----- Material for the task -----

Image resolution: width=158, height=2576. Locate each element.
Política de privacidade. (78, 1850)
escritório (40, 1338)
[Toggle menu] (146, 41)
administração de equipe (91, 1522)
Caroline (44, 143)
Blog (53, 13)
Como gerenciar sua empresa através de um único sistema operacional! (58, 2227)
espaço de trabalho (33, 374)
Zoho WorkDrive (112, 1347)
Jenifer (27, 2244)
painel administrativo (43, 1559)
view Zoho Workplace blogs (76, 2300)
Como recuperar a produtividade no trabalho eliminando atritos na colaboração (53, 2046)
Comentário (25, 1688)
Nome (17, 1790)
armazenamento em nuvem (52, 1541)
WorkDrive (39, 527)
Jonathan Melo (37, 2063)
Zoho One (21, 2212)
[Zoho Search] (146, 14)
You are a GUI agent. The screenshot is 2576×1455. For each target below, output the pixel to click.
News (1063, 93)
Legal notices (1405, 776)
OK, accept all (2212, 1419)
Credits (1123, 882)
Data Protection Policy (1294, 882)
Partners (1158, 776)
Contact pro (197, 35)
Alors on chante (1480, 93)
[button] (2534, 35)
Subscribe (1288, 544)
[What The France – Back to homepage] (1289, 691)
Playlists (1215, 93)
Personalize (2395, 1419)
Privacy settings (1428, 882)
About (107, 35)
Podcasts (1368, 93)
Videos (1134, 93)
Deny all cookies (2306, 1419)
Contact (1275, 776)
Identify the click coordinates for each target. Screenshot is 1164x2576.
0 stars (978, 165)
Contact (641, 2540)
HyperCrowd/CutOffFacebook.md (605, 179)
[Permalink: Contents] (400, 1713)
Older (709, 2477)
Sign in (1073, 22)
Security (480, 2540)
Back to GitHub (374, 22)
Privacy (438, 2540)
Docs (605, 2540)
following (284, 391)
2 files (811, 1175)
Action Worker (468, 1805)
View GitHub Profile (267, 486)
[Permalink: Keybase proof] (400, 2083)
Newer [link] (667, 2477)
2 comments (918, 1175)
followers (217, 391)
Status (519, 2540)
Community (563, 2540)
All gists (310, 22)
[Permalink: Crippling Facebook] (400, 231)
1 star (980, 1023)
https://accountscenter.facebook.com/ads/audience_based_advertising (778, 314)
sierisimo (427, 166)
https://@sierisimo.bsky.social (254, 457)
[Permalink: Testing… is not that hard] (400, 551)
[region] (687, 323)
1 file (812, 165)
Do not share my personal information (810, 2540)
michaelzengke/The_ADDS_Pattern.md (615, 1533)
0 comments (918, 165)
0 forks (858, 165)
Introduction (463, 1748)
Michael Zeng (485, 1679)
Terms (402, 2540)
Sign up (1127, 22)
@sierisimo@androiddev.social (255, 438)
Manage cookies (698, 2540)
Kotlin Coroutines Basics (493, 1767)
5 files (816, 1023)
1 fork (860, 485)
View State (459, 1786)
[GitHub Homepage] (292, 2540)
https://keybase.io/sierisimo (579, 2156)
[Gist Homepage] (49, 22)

-----

• Work instructions
In the records above, each line with the string "GitHub" should be copied.

• Task result
Back to GitHub (374, 22)
View GitHub Profile (267, 486)
[GitHub Homepage] (292, 2540)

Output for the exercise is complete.